La date de son enterrement a pu être estimée grâce à un détail émouvant : des fleurs retrouvées sur son mobilier funéraire, dont la floraison intervient exclusivement entre mi-mars et début mai. Les chercheurs ont ainsi calculé que son décès survint entre fin décembre 1328 et mi-février 1327, après quoi les 70 jours du rituel d’embaumement furent accomplis.
Sa tombe, modeste et préparée à la hâte, n’était pas destinée à un pharaon – on l’avait sans doute attribuée à un noble. C’est justement cette modestie qui la protégea des pilleurs pendant plus de trois mille ans. Après sa mort, le pouvoir passa à Aÿ, puis à Horemheb. Tous deux s’efforcèrent d’effacer la mémoire d’Akhenaton et, dans une certaine mesure, celle de Toutânkhamon lui-même – ce qui contribua à son oubli, et paradoxalement à la préservation de son tombeau.
La découverte de la tombe : l’incroyable fortune d’Howard Carter
Toutânkhamon doit sa célébrité mondiale à un archéologue obstiné et à un mécène richissime. Howard Carter, artiste illustrateur devenu archéologue de terrain, était convaincu que la Vallée des Rois n’avait pas encore livré tous ses secrets. Lord Carnarvon, un aristocrate anglais passionné d’Égypte après un accident de voiture, finança ses recherches.

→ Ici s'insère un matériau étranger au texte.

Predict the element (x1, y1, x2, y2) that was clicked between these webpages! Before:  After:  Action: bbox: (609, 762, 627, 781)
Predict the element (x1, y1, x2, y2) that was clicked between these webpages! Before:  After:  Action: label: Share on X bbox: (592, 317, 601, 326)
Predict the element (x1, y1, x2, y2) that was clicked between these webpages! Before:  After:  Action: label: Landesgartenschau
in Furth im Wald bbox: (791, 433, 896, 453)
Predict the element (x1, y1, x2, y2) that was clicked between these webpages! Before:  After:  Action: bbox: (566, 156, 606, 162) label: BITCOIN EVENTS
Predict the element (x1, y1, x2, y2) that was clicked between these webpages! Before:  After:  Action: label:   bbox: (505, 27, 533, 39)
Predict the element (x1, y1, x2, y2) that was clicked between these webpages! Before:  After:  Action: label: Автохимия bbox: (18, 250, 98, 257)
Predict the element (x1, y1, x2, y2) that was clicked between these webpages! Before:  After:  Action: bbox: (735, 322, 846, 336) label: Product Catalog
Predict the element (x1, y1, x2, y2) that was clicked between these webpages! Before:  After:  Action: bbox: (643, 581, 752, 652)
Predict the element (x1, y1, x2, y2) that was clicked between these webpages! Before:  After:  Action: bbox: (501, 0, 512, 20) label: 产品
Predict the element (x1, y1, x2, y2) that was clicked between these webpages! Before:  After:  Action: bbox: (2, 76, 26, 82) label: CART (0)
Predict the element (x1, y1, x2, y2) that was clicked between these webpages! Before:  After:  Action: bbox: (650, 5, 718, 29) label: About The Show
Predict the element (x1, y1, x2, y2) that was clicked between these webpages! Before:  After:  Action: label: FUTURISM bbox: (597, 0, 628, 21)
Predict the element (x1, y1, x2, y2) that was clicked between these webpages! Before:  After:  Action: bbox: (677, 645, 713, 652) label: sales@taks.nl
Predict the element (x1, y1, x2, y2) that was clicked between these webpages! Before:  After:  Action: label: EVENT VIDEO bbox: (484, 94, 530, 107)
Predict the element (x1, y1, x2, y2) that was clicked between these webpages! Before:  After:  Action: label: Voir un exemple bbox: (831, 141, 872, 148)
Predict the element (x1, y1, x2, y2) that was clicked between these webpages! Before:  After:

Les premières années furent décevantes. Excédé, Carnarvon menaça d’arrêter les frais. Carter obtint une dernière chance. Le 4 novembre 1922, un jeune porteur d’eau nommé Hussein découvrit une marche taillée dans le roc. Carter dégagea un escalier de seize marches menant à une porte scellée. Son télégramme à Carnarvon est resté célèbre : « Avons enfin fait une découverte extraordinaire dans la vallée. Une tombe somptueuse dont les sceaux sont intacts. »
Le 29 novembre 1922, en présence de Carnarvon, Carter perça le mur. À la lueur d’une bougie, il aperçut « des choses merveilleuses » : des statues, des lits, des chars, et partout le scintillement de l’or. Derrière un mur se trouvait une chapelle en bois doré renfermant plusieurs autres chapelles, puis un sarcophage aux sceaux intacts. Il avait mis au jour le seul tombeau royal quasi intact de la Vallée des Rois.

Il fallut plus de dix ans pour inventorier les 5 398 objets funéraires. La tombe voisine de Ramsès VI servit de réserve. Ironie du sort : ce sont les ouvriers qui creusèrent cette dernière qui recouvrirent par mégarde l’entrée de KV62, la protégeant ainsi des pilleurs pendant plus de trois millénaires.

La découverte déclencha une frénésie médiatique et touristique sans précédent. Louxor et le Winter Palace devinrent le centre du monde. Mais ce triomphe archéologique s’accompagna bientôt d’une rumeur tenace : celle de la malédiction du pharaon.
Pour le récit complet de cette aventure, lisez notre article détaillé :
Tombe de Toutânkhamon : l’incroyable découverte d’Howard Carter
La malédiction du pharaon : naissance et postérité d’une légende
Quelques mois après l’ouverture de la tombe, Lord Carnarvon mourut subitement d’une septicémie consécutive à une piqûre de moustique infectée. La coïncidence fit le reste. La presse, privée d’accès exclusif à la découverte réservée au New York Times, s’empara de l’affaire. Un canari dévoré par un cobra, une panne d’électricité au Caire, la chienne du défunt hurlant à la mort… les détails les plus anecdotiques furent amplifiés.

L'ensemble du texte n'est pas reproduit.